As I read, I was quietly astonished by the links between this children’s story and the narrative that is unfurling in New York and across the United States.
Of course, I have read the book to my son a few times before, and we have watched the film version. Until now, I had read it as a sort of allegory on faith, on believing without seeing or hearing. It is an amusing reversal, with the tiny, fragile Whos in Who-ville having to prove their existence to the larger, more powerful elements of the cosmos (Horton, the sour kangaroo, Vlad Vlad-i-koff, the Wickersham brothers) in order to survive.
Now I am struck by Horton’s plea to the sneering, sadistic creatures around him: “A person’s a person, no matter how small.”

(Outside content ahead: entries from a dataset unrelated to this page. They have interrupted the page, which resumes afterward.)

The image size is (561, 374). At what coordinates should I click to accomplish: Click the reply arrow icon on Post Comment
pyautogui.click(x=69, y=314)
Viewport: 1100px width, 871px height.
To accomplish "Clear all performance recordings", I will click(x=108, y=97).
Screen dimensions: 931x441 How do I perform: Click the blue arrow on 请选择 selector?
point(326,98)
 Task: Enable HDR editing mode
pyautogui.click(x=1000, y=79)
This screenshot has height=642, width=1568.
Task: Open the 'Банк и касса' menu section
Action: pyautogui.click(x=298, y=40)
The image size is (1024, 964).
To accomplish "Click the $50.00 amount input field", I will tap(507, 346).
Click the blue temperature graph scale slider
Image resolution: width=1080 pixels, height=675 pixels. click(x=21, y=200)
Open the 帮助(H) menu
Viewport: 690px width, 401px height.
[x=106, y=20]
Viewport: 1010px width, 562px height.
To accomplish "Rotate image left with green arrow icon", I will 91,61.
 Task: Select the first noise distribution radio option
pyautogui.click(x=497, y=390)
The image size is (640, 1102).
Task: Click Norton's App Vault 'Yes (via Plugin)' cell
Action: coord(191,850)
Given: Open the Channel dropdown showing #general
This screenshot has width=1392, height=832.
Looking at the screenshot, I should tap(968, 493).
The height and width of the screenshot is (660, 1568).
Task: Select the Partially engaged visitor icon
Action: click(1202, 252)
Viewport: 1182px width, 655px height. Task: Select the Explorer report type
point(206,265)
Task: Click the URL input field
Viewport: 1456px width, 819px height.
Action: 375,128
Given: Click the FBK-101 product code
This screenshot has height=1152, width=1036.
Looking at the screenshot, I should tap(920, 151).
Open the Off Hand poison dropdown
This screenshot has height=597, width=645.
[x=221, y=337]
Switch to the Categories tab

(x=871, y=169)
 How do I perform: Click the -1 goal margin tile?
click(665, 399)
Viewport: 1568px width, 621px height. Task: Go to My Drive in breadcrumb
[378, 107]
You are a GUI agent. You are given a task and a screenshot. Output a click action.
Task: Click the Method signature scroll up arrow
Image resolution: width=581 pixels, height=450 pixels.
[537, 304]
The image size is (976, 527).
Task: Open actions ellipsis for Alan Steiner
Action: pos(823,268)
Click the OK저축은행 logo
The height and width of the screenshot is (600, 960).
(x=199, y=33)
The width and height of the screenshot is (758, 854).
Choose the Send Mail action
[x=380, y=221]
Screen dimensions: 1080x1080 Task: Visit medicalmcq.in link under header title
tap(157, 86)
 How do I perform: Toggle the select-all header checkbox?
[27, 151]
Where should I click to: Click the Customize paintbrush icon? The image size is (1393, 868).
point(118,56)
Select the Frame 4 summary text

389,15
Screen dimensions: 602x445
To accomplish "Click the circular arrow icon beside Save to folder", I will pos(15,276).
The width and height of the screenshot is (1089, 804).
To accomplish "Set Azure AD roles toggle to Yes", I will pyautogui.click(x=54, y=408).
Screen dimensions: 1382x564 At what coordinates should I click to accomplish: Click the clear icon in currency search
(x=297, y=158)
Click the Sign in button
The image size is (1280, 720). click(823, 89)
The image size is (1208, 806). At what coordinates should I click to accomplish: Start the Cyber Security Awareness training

This seems to be the overarching spirit of the Occupy Wall Street protest: that people, no matter how ordinary or inconsequential their lives, are still people. They are human. They are not statistics or collateral. Yet up in airconditioned penthouse offices with double-glazed windows, everyone down the street must seem so small, hardly there, not even audible.
Horton’s entire task during the book is to convince the other characters that the Whos are in fact there, that being there is all that matters, and that though their home may be a speck of dust, it is home. Horton sees his size and power as an obligation to protect the vulnerable Whos.
The others ridicule him, snatch and drop the clover upon which the dust speck rests into a field of clovers, and finally threaten to put it in a pot of boiling oil. Horton frantically calls on the Mayor of Who-ville to make a noise that they may be heard and so convince the others:
You’ve got to prove now that you really are there!
So call a big meeting. Get everyone out.
Make every Who holler! Make every Who shout!
Make every Who scream! If you don’t, every Who
Is going to end up in a Beezle-Nut stew!
All the Whos make noise, but they still could not be heard. The Mayor had to go find the one person who wasn’t adding to the volume. It was one small boy — and when he finally did yell, it tipped everything over. The nasty creatures who would’ve destroyed their world were confronted by the reality of the potential consequence and hastily abandoned their plan.
It is the Whos we are all now hearing from Zuccotti and Foley in New York, as well as elsewhere. They are saying, as they do in the book, “We are here! We are here! We are here!” And it will take every single one who lives on that speck of dust to make noise before they can all be heard. They do not have a Horton; maybe they have many Hortons. But they will not be denied. Their survival depends on someone finally listening.